— Begin Excerpted records —

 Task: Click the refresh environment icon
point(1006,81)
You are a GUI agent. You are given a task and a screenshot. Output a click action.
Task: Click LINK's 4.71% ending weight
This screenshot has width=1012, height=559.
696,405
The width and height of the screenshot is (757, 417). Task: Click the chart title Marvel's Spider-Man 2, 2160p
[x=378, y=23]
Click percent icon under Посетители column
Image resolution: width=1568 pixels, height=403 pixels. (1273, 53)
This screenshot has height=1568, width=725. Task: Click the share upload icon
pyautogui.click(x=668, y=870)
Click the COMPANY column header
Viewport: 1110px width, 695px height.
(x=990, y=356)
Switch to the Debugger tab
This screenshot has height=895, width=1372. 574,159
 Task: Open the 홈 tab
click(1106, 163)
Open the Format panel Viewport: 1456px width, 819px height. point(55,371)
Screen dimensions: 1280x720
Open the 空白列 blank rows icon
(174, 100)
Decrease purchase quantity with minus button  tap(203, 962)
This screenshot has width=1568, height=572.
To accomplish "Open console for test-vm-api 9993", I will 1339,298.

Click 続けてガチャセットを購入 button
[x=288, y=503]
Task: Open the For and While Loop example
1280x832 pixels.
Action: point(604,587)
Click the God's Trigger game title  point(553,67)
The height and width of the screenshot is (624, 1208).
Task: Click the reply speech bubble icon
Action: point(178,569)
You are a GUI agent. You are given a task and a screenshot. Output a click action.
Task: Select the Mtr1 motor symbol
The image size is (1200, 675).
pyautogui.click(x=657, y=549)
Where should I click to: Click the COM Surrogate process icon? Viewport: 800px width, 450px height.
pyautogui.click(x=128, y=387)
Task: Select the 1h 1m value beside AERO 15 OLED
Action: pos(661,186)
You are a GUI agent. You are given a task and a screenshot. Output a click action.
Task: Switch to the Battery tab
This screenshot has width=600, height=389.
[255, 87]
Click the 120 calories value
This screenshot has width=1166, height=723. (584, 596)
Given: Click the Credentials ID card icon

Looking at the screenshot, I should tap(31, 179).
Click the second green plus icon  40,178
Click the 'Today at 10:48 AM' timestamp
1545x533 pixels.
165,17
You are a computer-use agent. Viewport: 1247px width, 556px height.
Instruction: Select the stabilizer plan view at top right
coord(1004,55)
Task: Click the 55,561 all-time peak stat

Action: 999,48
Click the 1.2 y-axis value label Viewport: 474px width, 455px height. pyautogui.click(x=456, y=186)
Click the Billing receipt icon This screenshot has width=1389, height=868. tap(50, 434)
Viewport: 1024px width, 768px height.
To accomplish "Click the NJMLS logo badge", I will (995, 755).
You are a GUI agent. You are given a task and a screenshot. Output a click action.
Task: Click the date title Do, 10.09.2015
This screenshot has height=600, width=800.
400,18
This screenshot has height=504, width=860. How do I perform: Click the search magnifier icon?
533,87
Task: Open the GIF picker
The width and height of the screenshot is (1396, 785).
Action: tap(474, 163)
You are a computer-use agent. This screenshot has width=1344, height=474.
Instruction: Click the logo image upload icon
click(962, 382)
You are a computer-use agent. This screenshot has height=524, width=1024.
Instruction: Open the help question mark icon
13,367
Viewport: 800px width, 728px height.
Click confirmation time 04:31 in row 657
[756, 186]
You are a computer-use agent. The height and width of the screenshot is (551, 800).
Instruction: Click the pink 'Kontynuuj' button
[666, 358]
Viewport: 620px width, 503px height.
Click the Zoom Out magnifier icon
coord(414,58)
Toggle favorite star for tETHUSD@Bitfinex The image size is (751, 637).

— End Excerpted records —

▸ The problem: Reproduce all of the data above line for line, with no changes.

▸ Solution for this problem:
 Task: Click the refresh environment icon
point(1006,81)
You are a GUI agent. You are given a task and a screenshot. Output a click action.
Task: Click LINK's 4.71% ending weight
This screenshot has width=1012, height=559.
696,405
The width and height of the screenshot is (757, 417). Task: Click the chart title Marvel's Spider-Man 2, 2160p
[x=378, y=23]
Click percent icon under Посетители column
Image resolution: width=1568 pixels, height=403 pixels. (1273, 53)
This screenshot has height=1568, width=725. Task: Click the share upload icon
pyautogui.click(x=668, y=870)
Click the COMPANY column header
Viewport: 1110px width, 695px height.
(x=990, y=356)
Switch to the Debugger tab
This screenshot has height=895, width=1372. 574,159
 Task: Open the 홈 tab
click(1106, 163)
Open the Format panel Viewport: 1456px width, 819px height. point(55,371)
Screen dimensions: 1280x720
Open the 空白列 blank rows icon
(174, 100)
Decrease purchase quantity with minus button  tap(203, 962)
This screenshot has width=1568, height=572.
To accomplish "Open console for test-vm-api 9993", I will 1339,298.

Click 続けてガチャセットを購入 button
[x=288, y=503]
Task: Open the For and While Loop example
1280x832 pixels.
Action: point(604,587)
Click the God's Trigger game title  point(553,67)
The height and width of the screenshot is (624, 1208).
Task: Click the reply speech bubble icon
Action: point(178,569)
You are a GUI agent. You are given a task and a screenshot. Output a click action.
Task: Select the Mtr1 motor symbol
The image size is (1200, 675).
pyautogui.click(x=657, y=549)
Where should I click to: Click the COM Surrogate process icon? Viewport: 800px width, 450px height.
pyautogui.click(x=128, y=387)
Task: Select the 1h 1m value beside AERO 15 OLED
Action: pos(661,186)
You are a GUI agent. You are given a task and a screenshot. Output a click action.
Task: Switch to the Battery tab
This screenshot has width=600, height=389.
[255, 87]
Click the 120 calories value
This screenshot has width=1166, height=723. (584, 596)
Given: Click the Credentials ID card icon

Looking at the screenshot, I should tap(31, 179).
Click the second green plus icon  40,178
Click the 'Today at 10:48 AM' timestamp
1545x533 pixels.
165,17
You are a computer-use agent. Viewport: 1247px width, 556px height.
Instruction: Select the stabilizer plan view at top right
coord(1004,55)
Task: Click the 55,561 all-time peak stat

Action: 999,48
Click the 1.2 y-axis value label Viewport: 474px width, 455px height. pyautogui.click(x=456, y=186)
Click the Billing receipt icon This screenshot has width=1389, height=868. tap(50, 434)
Viewport: 1024px width, 768px height.
To accomplish "Click the NJMLS logo badge", I will (995, 755).
You are a GUI agent. You are given a task and a screenshot. Output a click action.
Task: Click the date title Do, 10.09.2015
This screenshot has height=600, width=800.
400,18
This screenshot has height=504, width=860. How do I perform: Click the search magnifier icon?
533,87
Task: Open the GIF picker
The width and height of the screenshot is (1396, 785).
Action: tap(474, 163)
You are a computer-use agent. This screenshot has width=1344, height=474.
Instruction: Click the logo image upload icon
click(962, 382)
You are a computer-use agent. This screenshot has height=524, width=1024.
Instruction: Open the help question mark icon
13,367
Viewport: 800px width, 728px height.
Click confirmation time 04:31 in row 657
[756, 186]
You are a computer-use agent. The height and width of the screenshot is (551, 800).
Instruction: Click the pink 'Kontynuuj' button
[666, 358]
Viewport: 620px width, 503px height.
Click the Zoom Out magnifier icon
coord(414,58)
Toggle favorite star for tETHUSD@Bitfinex The image size is (751, 637).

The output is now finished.